Nationally, arts audiences spent $80.8 billion in event-related spending, an average of $22.87 per person for hotels, restaurants, parking, souvenirs and refreshments, with nonlocal attendees spending nearly twice as much as local attendees.

Juneau came last in the group of Alaska communities for money spent by arts audiences, with an average of about $32 spent per person, per event. An arts spectator in Homer spent an average of about $397 per person, Ketchikan audiences spent more than $94 each and Anchorage spent an average of about $74 per person, per event.

Davis said though some people visit Juneau and spend money here while attending arts events, most audience members live in town and therefore spend little for hotels, restaurants, parking and souvenirs.

"Some questions weren't suitable for Juneau, such as how much was spent to go to an event," Davis said. "Most here took the bus or drove their own car; they didn't eat out and went home afterward."

Juneau came in second after Anchorage in local government revenue generated by the arts industry with $286,000 to Anchorage's $1,039,000, and came second to Anchorage in state government revenue, generating $422,000 to Anchorage's $1,608,000.

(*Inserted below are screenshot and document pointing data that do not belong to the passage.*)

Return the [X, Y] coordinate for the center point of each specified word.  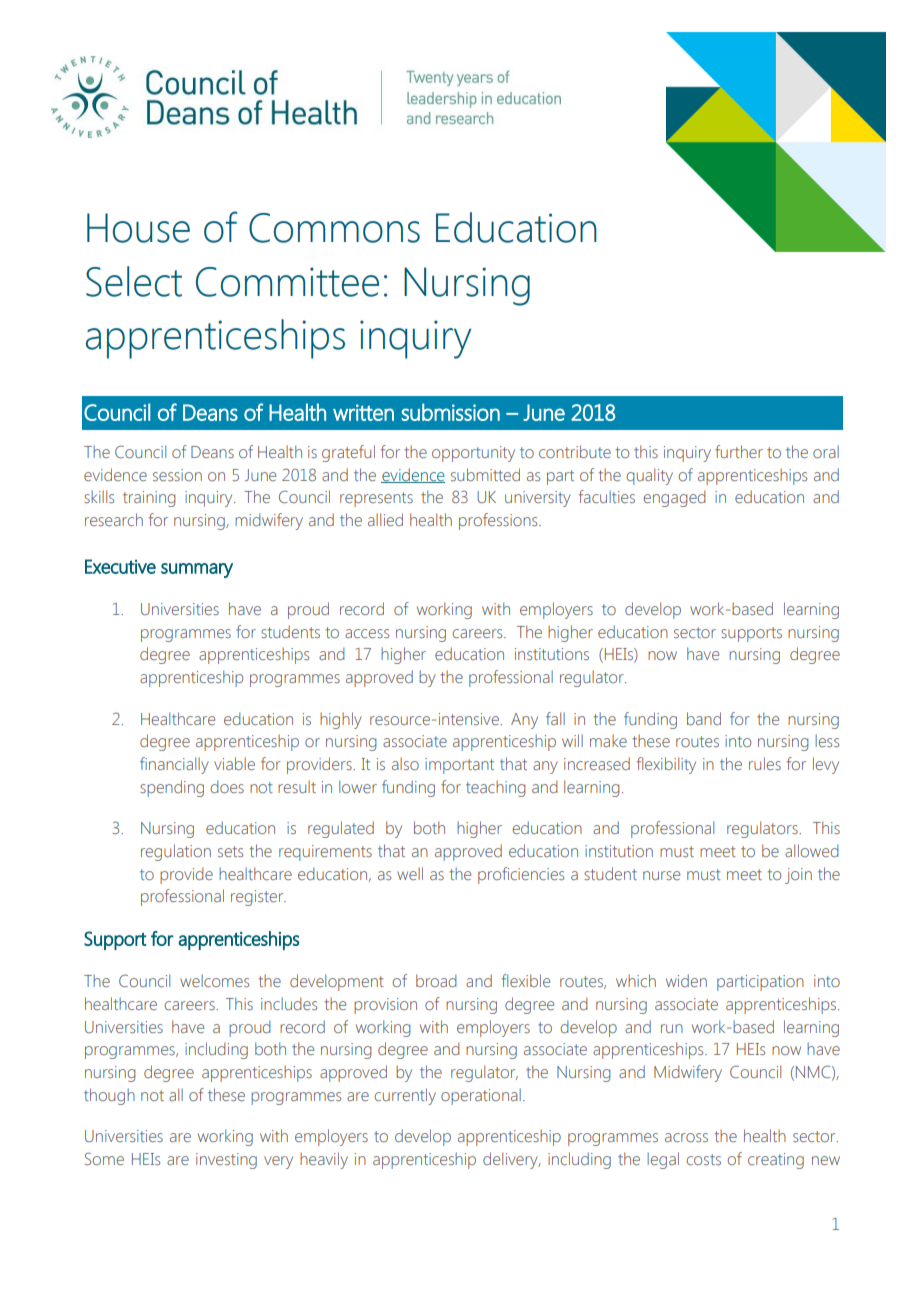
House [138, 228]
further [739, 451]
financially [174, 765]
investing [226, 1161]
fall [555, 718]
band [704, 718]
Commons [334, 228]
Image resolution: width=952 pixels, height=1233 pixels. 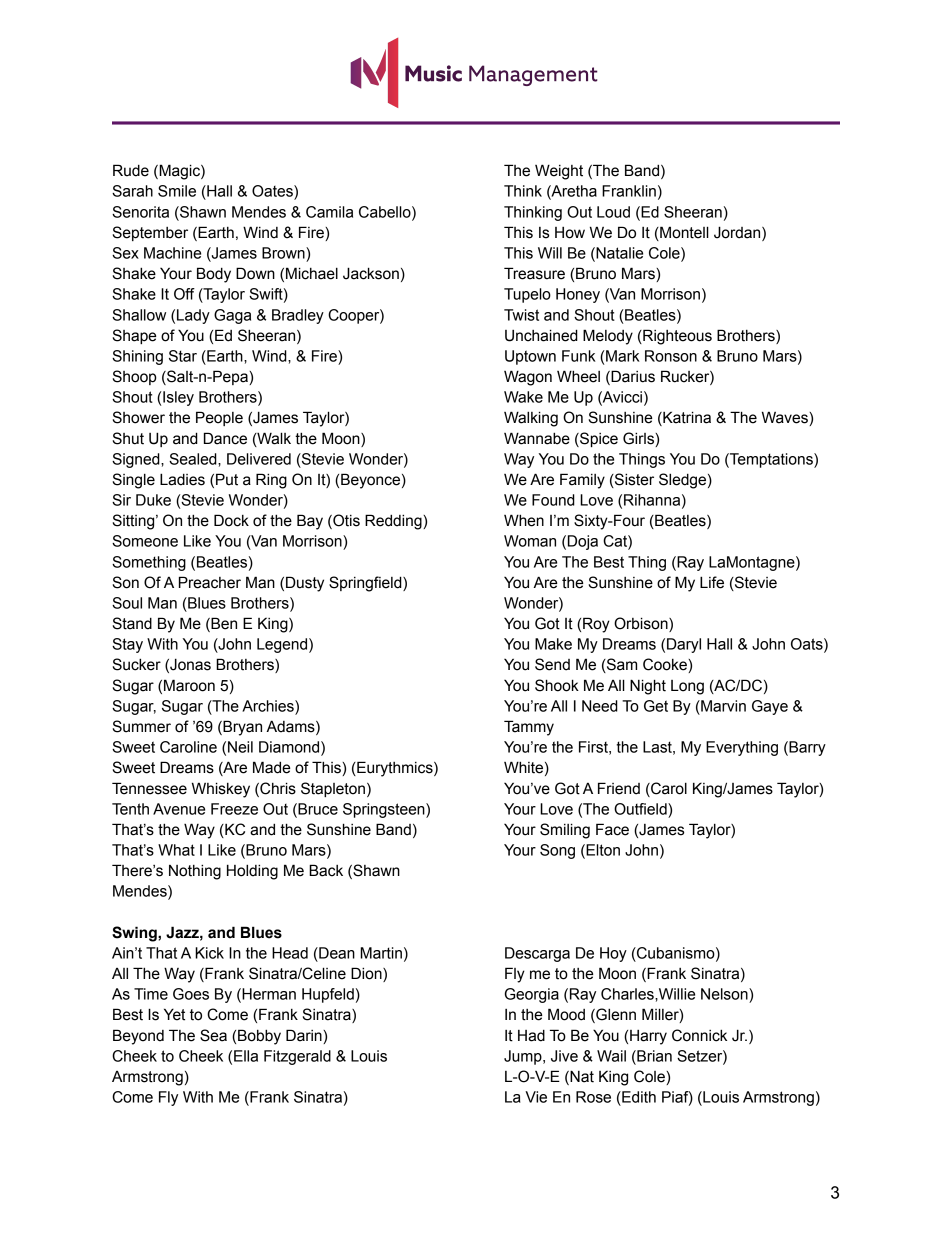 I want to click on Ben, so click(x=223, y=624).
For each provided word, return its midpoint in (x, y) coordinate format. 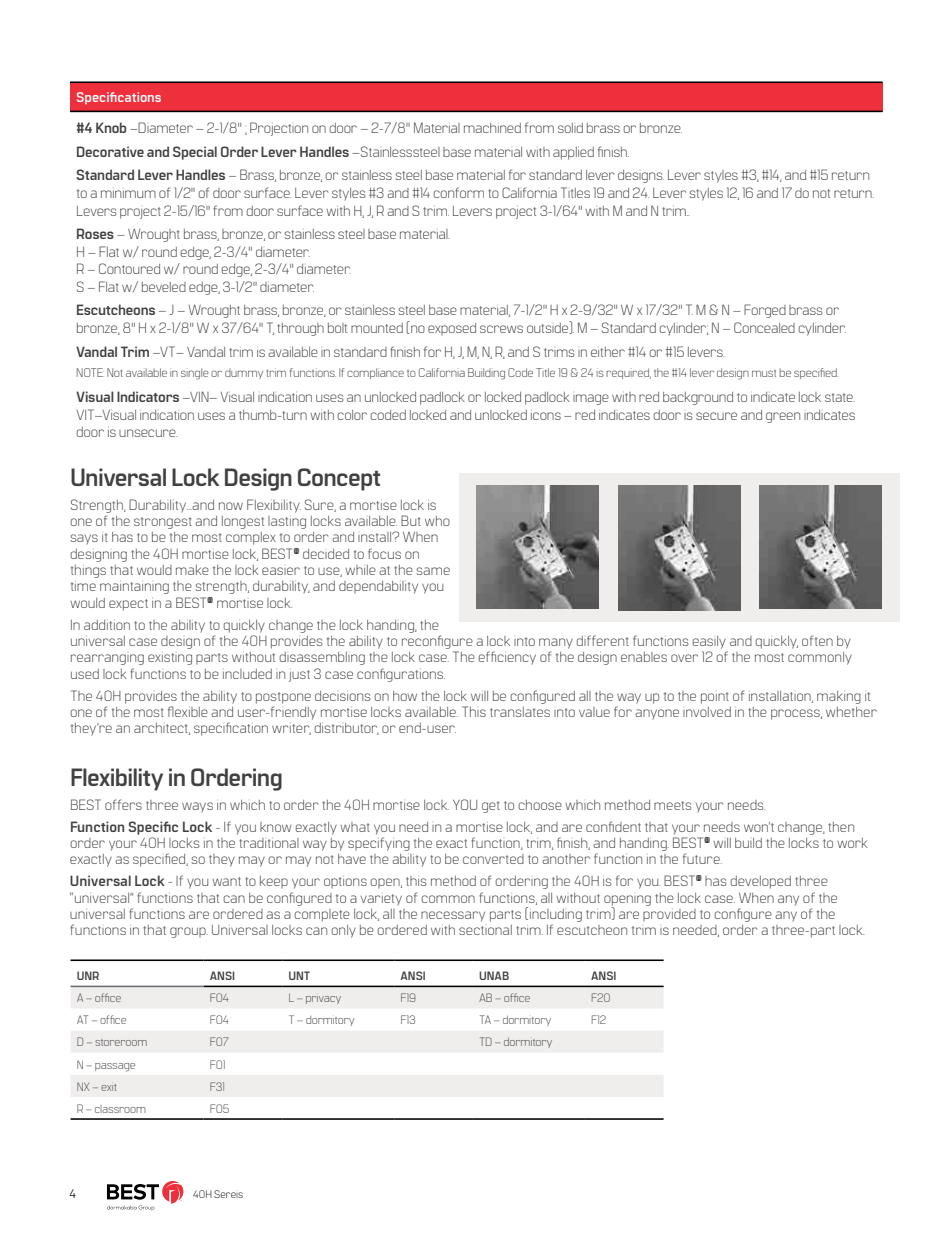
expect (128, 605)
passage (115, 1067)
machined (492, 128)
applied (573, 153)
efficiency (507, 657)
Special (195, 153)
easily (709, 642)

Because of its population, Anchorage came out on top in the study for spending in all categories, but Homer spends and generates more per capita in the nonprofit arts industry. Per capita, Homer's arts organizations spent a total of almost $676, while Anchorage spent a about $114. Homer's arts industry generated about $45 in state revenue per capita, and Anchorage generated a little more than $6.

"Homer is a very artsy town," Davis said.

The study was funded by the American Express Co., the National Endowment for the Arts and community-based arts partners. The full text of the study can be found at

"This study just reaffirms how important arts and culture are to this city," Davis said.